Deniz Canlılarında Antibiyotik Üretimi
Bakterilerden kurtulmaya tek çalışan biz değiliz
Atlantik ve Pasifik okyanuslarının derinliklerindeki hidrotermal ağızlarda alışılmadık bir şey yaşıyor: Bakterilerle savaşan bir gen.
Bu gen, bilimsel adı Aciduliprofundum boonei olan ve dünyanın her yerinde denizaltı termal ağızlarında, uç noktalardaki ortamlarda yaşayan bir mikroskopik organizmaya ait.
Bu genin ilginç yanı, gerek denizde gerekse karada birbiriyle hiçbir ilişkisi bulunmayan birçok organizmada yer alması.
Yeni bir araştırma, belli afidlerde, yosunsu bitkilerde, bakteri yiyen mikroskobik canlılar olan fajlarda, virüslerde ve hatta bakterilerin kendisinde bile ilişkili genler saptadı.
Aynı anda, bir başka araştırmacı ekibi de hem bakterilerde hem de geyik kenesinde görülen ikinci bir gene rastladı.
Böcekler, bakteriler ve aciduliprofundum, canlılar aleminin apayrı yerlerine ait, o yüzden birbirleriyle ortak genleri olması şaşırtıcı.

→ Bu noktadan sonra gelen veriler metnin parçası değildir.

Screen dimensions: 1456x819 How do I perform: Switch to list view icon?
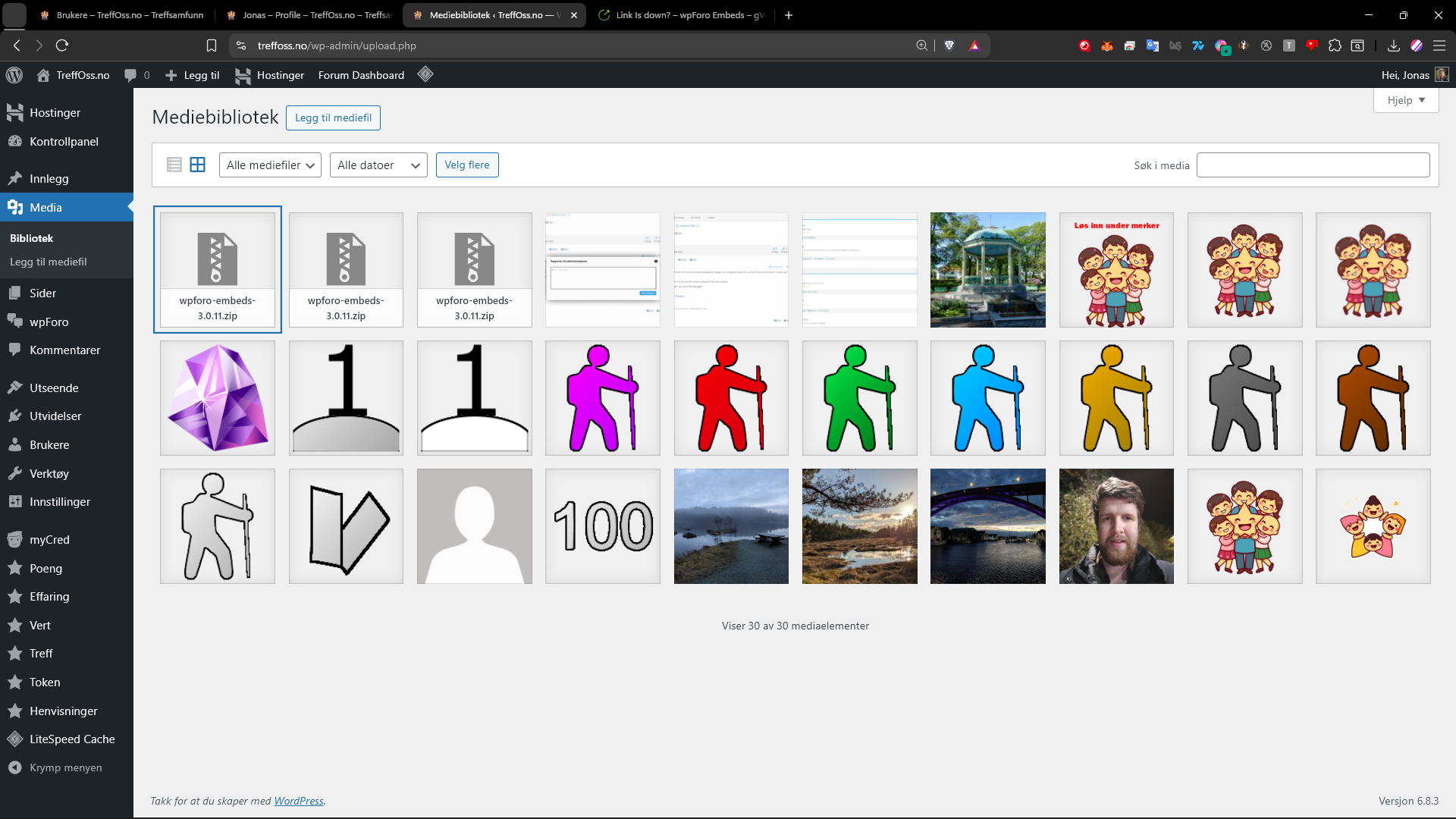(174, 165)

Örneğin Aciduliprofundum, bakterilerden en az insanlar kadar farklı olan Archaea adlı tek hücreli organizmalardan.
Bu araştırmayı yürüten, Tennessee’deki Vanderbilt Üniversitesi’nden genetikçi Seth Bordenstein, Popular Science’a “Hücresel yapıları birbirinden en fazla bu kadar farklı olabilir,” diyor.
Aynı genin tüm bu farklı yaşam formlarında işe yaraması hiç beklenmedik bir şey. Belki de birbirimize sandığımızdan daha çok benziyoruz.
Genetik mühendisleri bakterilerden birçok ilgili organizmaya başarıyla gen aktarabildi. Bordenstein, “Yapılamaz diye hiçbir kavramsal engel yok,” diyor.
Böylesi buluşlar hem evrimin ışık tutulmamış yanlarını aydınlatıyor hem de gelecekte tıp araştırmalarına katkı sağlıyor.
Araştırmalar Archaea’nın ve diğer organizmaların antibakteriyel genleri olabileceğini ve gelecekte yeni antibiyotikler için kaynak teşkil edebileceğini gösteriyor.
Şu anda kullanılan çoğu antibiyotik mantarlardan ve bakterilerden elde ediliyor ve insan kimyasıyla biraz değiştiriliyor.